Not only that, but the authorities wanted to deport Ms. Sampedro and Milton right away. They said she had lied to them by claiming American citizenship for herself. In fact, she had made no such claim. The charge was a mistake, as the government later acknowledged.

Nonetheless, there she was in the spring of 2005, with deportation staring her in the face, with a husband in Iraq and with no idea what to do about their baby: take him with her to troubled Cali or find foster care in New York?

Desperate, she turned to the New York Association for New Americans, an immigrant services agency.
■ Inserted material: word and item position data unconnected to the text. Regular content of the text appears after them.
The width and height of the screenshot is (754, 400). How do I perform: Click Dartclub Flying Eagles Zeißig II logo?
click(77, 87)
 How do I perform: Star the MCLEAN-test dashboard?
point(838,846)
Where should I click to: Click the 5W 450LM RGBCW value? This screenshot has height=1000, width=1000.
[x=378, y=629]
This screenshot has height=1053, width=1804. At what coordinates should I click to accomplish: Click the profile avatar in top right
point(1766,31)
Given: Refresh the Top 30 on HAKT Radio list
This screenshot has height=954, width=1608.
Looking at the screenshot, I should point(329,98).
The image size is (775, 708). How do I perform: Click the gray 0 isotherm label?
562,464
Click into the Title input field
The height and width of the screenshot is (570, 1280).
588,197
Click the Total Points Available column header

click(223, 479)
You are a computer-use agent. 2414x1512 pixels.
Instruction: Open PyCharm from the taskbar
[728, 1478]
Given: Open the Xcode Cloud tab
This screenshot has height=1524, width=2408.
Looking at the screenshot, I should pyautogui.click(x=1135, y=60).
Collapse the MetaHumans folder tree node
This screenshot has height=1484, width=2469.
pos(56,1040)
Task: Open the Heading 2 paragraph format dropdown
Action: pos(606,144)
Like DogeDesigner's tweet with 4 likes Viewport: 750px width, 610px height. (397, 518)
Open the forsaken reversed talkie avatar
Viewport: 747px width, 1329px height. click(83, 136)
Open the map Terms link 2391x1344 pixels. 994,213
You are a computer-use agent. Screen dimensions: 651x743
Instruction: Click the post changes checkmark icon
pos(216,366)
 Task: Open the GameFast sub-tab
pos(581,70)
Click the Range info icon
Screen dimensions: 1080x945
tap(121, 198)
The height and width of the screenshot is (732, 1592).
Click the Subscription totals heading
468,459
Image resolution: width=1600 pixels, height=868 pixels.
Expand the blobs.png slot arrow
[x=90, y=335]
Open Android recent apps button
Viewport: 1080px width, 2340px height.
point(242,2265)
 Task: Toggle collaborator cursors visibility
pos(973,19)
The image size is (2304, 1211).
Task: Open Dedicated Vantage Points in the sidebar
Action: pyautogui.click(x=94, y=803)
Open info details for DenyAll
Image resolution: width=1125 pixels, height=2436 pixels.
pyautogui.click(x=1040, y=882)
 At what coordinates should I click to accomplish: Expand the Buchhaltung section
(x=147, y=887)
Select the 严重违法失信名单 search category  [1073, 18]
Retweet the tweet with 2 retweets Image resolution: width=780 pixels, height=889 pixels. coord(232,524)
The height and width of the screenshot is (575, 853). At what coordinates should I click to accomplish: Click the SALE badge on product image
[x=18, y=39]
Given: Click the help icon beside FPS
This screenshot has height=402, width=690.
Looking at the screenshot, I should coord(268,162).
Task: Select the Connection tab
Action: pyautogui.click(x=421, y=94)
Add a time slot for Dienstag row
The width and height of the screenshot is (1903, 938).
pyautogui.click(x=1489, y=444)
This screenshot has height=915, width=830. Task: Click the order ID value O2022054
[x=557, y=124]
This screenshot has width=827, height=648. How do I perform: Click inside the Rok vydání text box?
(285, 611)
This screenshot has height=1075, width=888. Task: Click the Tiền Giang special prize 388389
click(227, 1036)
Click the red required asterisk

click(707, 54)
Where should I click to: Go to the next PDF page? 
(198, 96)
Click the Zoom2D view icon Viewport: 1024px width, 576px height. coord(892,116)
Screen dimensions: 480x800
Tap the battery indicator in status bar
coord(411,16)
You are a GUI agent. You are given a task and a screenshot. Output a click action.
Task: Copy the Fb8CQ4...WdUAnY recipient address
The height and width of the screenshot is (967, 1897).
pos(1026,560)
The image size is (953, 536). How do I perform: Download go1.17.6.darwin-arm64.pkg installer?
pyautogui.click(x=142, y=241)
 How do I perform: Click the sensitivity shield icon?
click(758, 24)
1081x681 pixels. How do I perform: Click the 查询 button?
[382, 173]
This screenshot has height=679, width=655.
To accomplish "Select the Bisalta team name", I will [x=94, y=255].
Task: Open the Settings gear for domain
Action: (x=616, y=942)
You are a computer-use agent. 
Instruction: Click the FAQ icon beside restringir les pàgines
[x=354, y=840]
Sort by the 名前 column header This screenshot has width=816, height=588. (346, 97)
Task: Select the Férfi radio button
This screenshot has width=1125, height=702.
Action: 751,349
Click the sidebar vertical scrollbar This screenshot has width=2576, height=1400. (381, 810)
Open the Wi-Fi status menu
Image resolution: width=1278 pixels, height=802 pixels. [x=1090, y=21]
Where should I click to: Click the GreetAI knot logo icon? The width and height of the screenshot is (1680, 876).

An agency lawyer, Michael Lehach, took up her cause.

To cut to the chase (and through a thicket of legalese), he blocked a deportation order and then got the government to back down altogether. Ms. Sampedro and Milton not only got to stay, but they also recently got green cards of their own. End of story.

But there is a larger point. For Mr. Lehach, it is that “Marly and Milton are not the only family members of United States servicemen who find themselves in jeopardy with Immigration.” There may be hundreds of people, if not thousands, with similar troubles, he said.

To him, “it’s unacceptable that a bona fide spouse and child could be removed while he’s serving his country. They should get the maximum amount of favorable discretion that the government can give.”

As for Specialist Gomez, he fully expects to be sent at some point back to Iraq or perhaps to Afghanistan. Does he bear any resentment over how his family was treated? Not at all.

“It’s the law, and we all have to obey the laws,” he said. “I always believe in this country and its laws.”